WTB: "Elliptical" shaped trumpet tuning slides

Discussion in 'Bb Trumpets' started by Mal_Ray, Jun 22, 2016.

  1. Mal_Ray

    Mal_Ray New Friend

    Jul 14, 2012
    I believe I can produce elliptical shaped trumpet bells, however I need elliptical shaped tuning slides. Looking for a source. Harrellson is probably out as he's kinda priced his stuff out of the market for folks who make trumpets like I do. M&K...well I don't think they make ellip. slides and besides, I find them next to impossible to meet up with by phone or otherwise. Any sources? Oh Yeah, also Kanstul won't make them for me--probably figures the demand is not sufficient to make a profit or just doesn't want to develop new tooling. Getzen---I've never found Getzen to be cooperative in any way with independent trumpet makers and unwilling to sell any components. So who else????? Thanks!!
  2. Mal_Ray

    Mal_Ray New Friend

    Jul 14, 2012
    D slides v circular slides: Opinion only. Guys, I dealt with gaseous (vapor) fluids and liquids all through my 50 yr oil and gas career and produced patents in 68 countries for ultrasonics to measure vapor and liquid flow. Not that I might not wake up tomorrow and learn something new. But really, compared to the velocity of flow that I've dealt with (a very wide range) I am not totally certain but I believe the velocity of your air through your trumpet is really quite miniscule--especially when compared against so many other types of fluid flows----that there can not, IT SEEMS TO ME, really be any difference between the flow resistance in D slides v Circ slides, and even elliptical shaped slides. One man's opinion. Know that in engineering and manufacturing, your new trumpet may look and appear to be perfect----but it is far from perfect. There is no such thing as perfection in a manuf. process. So what I'm saying is that if you feel your circular tuning slide is easier to blow or provides you some other advantage, it could be entirely due to some very minor difference in manufacturing that say, affected perfection of internal wall, 'end-of-slide' tube edge configuration, or something else like that. So that you may have a slightly better situation with the circular slide, as an example, but it may be due to something other than the difference in D v. Circ. config. And keep in mind, in case I've set off some crazy debate, it's just one man's opinion.
  3. tubamuirum

    tubamuirum New Friend

    Jul 15, 2004
    West Sussex, UK
    Try Carol Brass? They supply components to small scale producers....
  4. Sethoflagos

    Sethoflagos Utimate User

    Aug 7, 2013
    Lagos, Nigeria
    Strong preference for 'D' shapes.

    Bends are difficult to get your head around so bear with me. But we'll not be talking viscous friction losses.

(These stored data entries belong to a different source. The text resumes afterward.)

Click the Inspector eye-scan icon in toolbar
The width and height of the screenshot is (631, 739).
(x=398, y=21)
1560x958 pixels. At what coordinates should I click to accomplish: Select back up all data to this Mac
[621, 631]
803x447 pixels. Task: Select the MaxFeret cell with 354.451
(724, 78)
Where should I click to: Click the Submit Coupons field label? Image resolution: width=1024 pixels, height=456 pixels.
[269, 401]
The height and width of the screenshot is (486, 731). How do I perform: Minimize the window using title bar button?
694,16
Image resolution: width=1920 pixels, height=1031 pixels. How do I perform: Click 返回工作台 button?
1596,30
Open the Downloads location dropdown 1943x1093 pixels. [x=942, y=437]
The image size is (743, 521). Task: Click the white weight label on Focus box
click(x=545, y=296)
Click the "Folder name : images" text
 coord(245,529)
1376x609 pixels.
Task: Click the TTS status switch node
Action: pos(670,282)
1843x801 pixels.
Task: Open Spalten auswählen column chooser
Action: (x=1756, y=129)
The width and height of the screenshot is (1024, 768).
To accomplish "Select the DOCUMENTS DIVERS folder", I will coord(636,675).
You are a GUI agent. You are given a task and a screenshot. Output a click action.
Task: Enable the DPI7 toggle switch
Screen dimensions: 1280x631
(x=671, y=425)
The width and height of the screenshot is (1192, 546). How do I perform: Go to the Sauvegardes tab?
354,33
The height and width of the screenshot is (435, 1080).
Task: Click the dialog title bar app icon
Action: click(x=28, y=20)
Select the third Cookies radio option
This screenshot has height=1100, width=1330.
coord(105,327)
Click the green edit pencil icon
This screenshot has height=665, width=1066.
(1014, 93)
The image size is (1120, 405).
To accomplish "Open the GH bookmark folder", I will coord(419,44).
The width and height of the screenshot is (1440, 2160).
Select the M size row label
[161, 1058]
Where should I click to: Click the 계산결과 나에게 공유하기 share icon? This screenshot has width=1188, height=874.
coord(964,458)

    The governing equations for the air column (in the absence of wall shear) don't include a bore term. The air column equations are identical whether it's a peashooter or 48" ND X70 API 5L pipeline ;-). So you are perfectly at liberty to treat the aircolumn as a million and one independent streamlines, all running moreorless in parallel. Independent only to a point. Everything works fine in straight tubing whether cylindrical, conical or horn curve. They just expand and contract as necessary to fit the profile and ALL STAY THE SAME LENGTH (important that bit).

    Bends pose a problem because now a streamline that hugs the outside of a bend is considerably longer than one that hugs the inside which will seriously mess up the sharpness of an attack. The million and one air columns will now be delivering their pressure pulses at the next node spread out over a long time (for an air column) and have the node jumping all over the place.

    Fortunately this isn't what happens in practice. And now we forget about air flow entirely - it's time-of-flight of the pressure waves in our million and one air columns that matters.

    Fire a pressure pulse into the cup and there's no issue through the mouthpiece and down the lead pipe. Neck and neck all the way. Until they hit the bend. Now the guys on the inside start creeping ahead of the ones further out. And now it's a lot easier for them to use their pressure advantage and nip into the low pressure zone of their outside neighbour than it is to stay tight on the corner. And so a domino effect starts with stuff on the inside moving outwards though the centreline of the tubing and the slow ones on the the outside being pushed around the tubing wall towards the inside.

    From end on it would look like two D-shaped eddies stuck face-to-face rotating in opposite directions (conservation of angular momentum thing).

    Anyway, the upshot is that for the right shape of bend, the twisting keeps all million and one air columns negotiating the bend with a much closer length distribution. So the pressure pulse arrives at the node as a united perpendicular plane wave and the node does what it should.

    Nodes within the curve of the bend are a little harder to resolve, but I think the dynamics still hold.